Returning back to the subject matter of the thread: How do you reconcile the idea that God is both loving and vengeful? (The Scriptures clearly displays this divine contradition.)
There really is not contradiction because you’re still misinterpreting the Scriptures.
God is Being Itself. He is the source of all Being. And that He creates can only be because He desires, even greatly desires, things other than Himself to share in the existence that He Is. That means that God is a God of Love. God is love.
God must also be true. If God is true, justice requires our acknowledgement of it. To refuse to do so is to deceive ourselves and deny reality and thus offend justice.
Acknowledging God is necessary for our good, not His, for we were created to be in relationship with Him in eternity.
Justice and Mercy are both aspects of God’s love, because God’s love is not blind love but completely accurate. He knows us better than we know ourselves; He created us, so this naturally follows.

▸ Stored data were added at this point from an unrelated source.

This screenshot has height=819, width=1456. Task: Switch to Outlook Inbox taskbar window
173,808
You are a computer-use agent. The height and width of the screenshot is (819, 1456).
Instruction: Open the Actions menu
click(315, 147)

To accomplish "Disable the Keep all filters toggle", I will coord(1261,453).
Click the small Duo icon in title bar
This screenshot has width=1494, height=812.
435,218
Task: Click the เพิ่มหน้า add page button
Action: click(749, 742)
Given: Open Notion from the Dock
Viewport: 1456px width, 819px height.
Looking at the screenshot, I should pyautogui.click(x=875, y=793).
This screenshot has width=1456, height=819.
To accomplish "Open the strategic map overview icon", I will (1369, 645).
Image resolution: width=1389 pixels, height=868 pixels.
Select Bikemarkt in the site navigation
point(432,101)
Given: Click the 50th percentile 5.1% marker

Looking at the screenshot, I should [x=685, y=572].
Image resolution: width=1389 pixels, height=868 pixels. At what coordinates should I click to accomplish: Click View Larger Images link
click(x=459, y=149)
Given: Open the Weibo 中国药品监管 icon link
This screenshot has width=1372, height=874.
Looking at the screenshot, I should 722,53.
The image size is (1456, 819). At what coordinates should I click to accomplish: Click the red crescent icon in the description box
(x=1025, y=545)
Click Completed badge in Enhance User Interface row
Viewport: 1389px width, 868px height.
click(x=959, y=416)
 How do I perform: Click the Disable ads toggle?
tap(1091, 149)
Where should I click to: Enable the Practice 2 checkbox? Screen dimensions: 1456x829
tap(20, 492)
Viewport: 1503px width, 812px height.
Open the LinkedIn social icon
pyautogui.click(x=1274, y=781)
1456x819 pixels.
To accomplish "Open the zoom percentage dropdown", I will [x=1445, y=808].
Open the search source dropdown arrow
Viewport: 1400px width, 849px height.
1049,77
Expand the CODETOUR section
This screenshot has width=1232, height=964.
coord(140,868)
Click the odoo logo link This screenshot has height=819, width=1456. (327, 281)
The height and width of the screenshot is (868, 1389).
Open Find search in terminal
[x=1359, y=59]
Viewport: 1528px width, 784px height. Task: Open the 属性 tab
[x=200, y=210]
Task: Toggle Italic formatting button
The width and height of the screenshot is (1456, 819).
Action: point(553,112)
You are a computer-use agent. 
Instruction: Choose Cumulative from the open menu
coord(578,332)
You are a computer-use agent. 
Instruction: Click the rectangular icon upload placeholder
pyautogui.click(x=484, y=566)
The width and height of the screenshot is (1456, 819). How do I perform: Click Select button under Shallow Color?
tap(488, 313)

“Vengeance” is a term that humans use, and what humans usually take to restore that which they have lost due to the actions of another human, and is usually done disproportionately.
When God says “Vengeance is mine”, He’s not saying that He’s a God of vengeance, He’s saying that we humans have no real right to demand or enact vengeance at all.
When God in the past has permitted acts of violence, they are not acts of “vengeance” but justice.
So really, when you look at it the original question is kind of misleading. There’s obviously no dichotomy between God’s love and God’s justice or mercy, since justice and mercy are aspects of God’s love.
The bottom line is that God gets the justice and we get the mercy.